The Trump administration keeps losing court challenges regarding its mass immigration arrests.
In recent months, federal judges have ruled more than 7,000 times that Immigration and Customs Enforcement illegally arrested people without giving them the chance to prove they could safely remain in their communities while their immigration cases played out, a Politico analysis found.
In many of these cases the Trump administration didn’t offer a counterargument when migrants challenged their detentions.
Instead, administration lawyers have been regularly agreeing to bond hearings or the full release of migrants right away, citing a lack of legal opinions or relevant documentation they could use to support the original detentions, the analysis found.
The Independent has contacted the Justice Department and ICE for comment.
Since taking office, the Trump administration has pursued a campaign of mass immigration arrests and detention.
As of early February, according to the most recent government figures, more than 68,000 people were in ICE detention, most of whom lacked a prior criminal conviction.
Many have been in detention for prolonged periods of time based on the administration’s legal theory that most arrested immigrants aren’t eligible for bond hearings, even as cases can take years to move through the system.
This has prompted a wave of emergency habeas corpus challenges, where federal officials must justify before a judge why they are still holding someone in detention.
Between January and mid-February of this year, there were between 300 and 400 such petitions every day, a Politico analysis found.
Trump administration officials have spoken openly in court of being overwhelmed.
One DOJ lawyer in Minnesota made headlines by telling a judge, “This job sucks.”
Hundreds of federal judges have rejected the Trump administration bond policy, though regional appeals courts have issued contrasting opinions on the practice.
The legal uncertainty comes as the Trump administration is at a moment of apparent realignment in its wider immigration strategy.
Its aggressive, military-style push into Minnesota ended in disaster, with two U.S. citizens shot dead by federal agents and DHS Secretary Kristi Noem getting ousted earlier this month in the ensuing uproar.
Since the administration announced last month it was drawing down the Minnesota campaign, it has not launched another big-city operation such as the ones that hit mostly Democratic jurisdictions including Chicago and Los Angeles last year.

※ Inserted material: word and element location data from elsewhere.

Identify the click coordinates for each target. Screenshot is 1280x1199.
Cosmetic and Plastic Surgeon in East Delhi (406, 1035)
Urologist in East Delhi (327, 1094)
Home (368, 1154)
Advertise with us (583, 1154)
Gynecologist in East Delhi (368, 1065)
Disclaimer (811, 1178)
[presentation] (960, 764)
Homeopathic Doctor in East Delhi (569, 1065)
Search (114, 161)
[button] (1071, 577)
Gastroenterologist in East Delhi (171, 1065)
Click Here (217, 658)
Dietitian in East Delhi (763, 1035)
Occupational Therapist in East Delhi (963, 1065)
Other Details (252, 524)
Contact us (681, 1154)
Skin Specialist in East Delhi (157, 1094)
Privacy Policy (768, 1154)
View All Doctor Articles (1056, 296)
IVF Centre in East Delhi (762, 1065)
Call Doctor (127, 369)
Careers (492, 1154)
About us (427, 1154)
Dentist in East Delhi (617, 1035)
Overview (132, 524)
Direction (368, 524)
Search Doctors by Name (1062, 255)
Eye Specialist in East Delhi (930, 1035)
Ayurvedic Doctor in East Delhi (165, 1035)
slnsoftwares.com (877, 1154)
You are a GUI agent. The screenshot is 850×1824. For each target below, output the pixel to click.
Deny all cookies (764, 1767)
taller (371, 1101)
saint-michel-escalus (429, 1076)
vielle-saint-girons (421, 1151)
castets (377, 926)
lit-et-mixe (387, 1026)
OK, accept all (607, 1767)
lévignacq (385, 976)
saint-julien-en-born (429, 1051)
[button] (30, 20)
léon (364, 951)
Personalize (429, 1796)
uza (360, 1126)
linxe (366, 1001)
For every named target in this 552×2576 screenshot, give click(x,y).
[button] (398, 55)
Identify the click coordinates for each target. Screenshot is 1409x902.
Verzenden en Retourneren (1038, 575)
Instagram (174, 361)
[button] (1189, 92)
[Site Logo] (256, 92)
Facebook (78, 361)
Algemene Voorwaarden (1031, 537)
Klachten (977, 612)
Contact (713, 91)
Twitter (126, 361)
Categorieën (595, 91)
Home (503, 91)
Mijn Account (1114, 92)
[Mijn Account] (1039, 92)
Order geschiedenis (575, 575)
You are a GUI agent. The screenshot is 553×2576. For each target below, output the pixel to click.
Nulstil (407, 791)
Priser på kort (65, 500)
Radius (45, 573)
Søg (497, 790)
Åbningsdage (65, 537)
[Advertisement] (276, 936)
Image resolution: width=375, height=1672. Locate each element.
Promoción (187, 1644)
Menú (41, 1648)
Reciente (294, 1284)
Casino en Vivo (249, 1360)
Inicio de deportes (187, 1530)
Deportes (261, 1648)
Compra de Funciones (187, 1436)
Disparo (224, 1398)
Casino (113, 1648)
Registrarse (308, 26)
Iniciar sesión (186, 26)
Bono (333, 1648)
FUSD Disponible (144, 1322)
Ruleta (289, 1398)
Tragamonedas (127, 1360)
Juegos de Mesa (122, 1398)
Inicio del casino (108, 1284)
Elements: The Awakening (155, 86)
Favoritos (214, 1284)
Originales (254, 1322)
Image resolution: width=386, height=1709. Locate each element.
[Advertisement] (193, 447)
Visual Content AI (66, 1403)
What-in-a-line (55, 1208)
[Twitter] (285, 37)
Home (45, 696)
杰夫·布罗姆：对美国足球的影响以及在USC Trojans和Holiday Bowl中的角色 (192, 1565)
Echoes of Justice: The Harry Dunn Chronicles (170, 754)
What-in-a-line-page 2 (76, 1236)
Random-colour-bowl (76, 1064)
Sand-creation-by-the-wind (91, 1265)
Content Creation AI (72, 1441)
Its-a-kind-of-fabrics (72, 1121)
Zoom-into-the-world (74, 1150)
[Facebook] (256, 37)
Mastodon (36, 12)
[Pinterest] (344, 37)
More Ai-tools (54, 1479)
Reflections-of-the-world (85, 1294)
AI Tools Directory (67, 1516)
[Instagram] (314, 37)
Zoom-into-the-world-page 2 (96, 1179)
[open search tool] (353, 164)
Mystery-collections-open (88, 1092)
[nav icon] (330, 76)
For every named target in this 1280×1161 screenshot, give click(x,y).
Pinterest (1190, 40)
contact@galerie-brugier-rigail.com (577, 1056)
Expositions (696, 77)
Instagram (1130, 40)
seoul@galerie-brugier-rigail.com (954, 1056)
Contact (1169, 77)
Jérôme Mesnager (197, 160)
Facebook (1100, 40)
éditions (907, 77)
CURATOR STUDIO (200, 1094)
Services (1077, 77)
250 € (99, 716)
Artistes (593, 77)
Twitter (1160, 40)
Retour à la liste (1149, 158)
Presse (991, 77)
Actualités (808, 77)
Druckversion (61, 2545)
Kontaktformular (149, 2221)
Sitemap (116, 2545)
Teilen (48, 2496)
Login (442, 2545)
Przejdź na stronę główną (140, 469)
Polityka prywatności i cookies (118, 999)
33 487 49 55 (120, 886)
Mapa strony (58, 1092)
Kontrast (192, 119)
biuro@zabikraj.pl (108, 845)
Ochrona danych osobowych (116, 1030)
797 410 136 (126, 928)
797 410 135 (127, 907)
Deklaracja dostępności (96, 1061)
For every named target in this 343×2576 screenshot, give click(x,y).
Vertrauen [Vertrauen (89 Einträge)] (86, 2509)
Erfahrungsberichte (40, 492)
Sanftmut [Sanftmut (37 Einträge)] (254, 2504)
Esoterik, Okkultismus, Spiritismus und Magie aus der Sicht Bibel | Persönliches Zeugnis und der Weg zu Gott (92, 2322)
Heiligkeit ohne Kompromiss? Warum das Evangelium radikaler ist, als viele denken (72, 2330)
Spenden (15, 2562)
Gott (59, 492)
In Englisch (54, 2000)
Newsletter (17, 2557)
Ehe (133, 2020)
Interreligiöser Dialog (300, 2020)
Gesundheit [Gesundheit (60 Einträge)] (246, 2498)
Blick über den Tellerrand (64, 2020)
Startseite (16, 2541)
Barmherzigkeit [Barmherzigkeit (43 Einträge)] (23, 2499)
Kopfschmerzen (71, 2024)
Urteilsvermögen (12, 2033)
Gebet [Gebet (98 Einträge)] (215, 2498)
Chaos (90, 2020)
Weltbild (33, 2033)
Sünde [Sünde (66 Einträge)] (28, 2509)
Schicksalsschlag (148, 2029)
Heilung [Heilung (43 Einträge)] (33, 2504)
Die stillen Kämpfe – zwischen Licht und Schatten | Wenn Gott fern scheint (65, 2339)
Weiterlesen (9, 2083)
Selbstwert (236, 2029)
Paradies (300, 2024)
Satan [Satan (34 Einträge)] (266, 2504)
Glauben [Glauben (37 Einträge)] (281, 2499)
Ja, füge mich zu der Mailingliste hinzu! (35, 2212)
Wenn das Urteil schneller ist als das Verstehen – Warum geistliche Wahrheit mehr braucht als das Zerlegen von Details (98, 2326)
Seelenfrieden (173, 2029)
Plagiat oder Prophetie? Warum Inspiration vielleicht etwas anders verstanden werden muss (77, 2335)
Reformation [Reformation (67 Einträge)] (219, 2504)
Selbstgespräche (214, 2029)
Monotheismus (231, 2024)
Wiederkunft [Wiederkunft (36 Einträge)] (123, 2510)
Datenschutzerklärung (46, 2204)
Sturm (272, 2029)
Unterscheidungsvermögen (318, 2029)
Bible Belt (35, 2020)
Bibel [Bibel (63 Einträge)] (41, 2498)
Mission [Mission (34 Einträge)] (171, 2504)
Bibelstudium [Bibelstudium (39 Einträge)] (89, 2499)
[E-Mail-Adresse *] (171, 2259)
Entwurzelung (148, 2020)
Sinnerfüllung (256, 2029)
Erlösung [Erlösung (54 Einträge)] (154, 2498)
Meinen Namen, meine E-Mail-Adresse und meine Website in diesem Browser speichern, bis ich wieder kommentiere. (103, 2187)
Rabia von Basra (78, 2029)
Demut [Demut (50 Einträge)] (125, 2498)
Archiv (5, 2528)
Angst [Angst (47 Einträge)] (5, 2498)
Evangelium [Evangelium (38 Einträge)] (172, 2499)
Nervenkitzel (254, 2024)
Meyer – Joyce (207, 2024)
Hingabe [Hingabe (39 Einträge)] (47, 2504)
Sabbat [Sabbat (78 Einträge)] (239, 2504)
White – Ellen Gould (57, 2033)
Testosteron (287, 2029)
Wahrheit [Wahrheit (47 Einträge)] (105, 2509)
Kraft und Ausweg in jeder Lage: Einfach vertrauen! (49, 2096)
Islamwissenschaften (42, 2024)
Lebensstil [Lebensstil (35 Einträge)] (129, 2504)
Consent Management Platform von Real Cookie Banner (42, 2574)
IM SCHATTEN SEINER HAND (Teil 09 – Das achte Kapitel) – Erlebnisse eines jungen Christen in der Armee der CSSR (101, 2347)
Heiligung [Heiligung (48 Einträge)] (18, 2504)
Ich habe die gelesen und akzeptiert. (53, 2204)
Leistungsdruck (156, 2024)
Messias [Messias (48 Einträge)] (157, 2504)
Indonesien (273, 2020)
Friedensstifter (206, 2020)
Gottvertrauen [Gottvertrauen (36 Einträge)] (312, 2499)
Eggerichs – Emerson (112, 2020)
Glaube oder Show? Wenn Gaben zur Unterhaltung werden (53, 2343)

Detentions also declined at a notorious family detention facility in Dilley, Texas, that was the subject of multiple high-profile cases where some families with young children alleged they faced mistreatment behind bars.
The number of families booked into the facility fell by more than 75 percent in February, ProPublica found.
Sen. Markwayne Mullin, the administration’s choice to replace Noem, has suggested his Department of Homeland Security would be less boundary-pushing than that of his predecessor.
“My goal in six months is that we’re not in the lead story every single day. My goal is for people to understand we’re out there, we’re protecting them,” Mullin testified before the Senate on Wednesday.
The administration hasn’t stopped making arrests, though.
Immigration officers have arrested more than 1,000 people per day on average this year, according to a New York Times data review, nearly double the rate at roughly the same point last year.
Immigration advocates warn the slowdown in mass operations may only be a blip.
“In the deeper, more conservative states, what they’re doing is going in and opening up these massive detention facilities,” Rekha Sharma-Crawford, a Missouri-based attorney and second vice president at the American Immigration Lawyers Association, told The Independent earlier this week. “That’s some writing on the wall that says they are only intent on increasing the number of people that they want to detain.”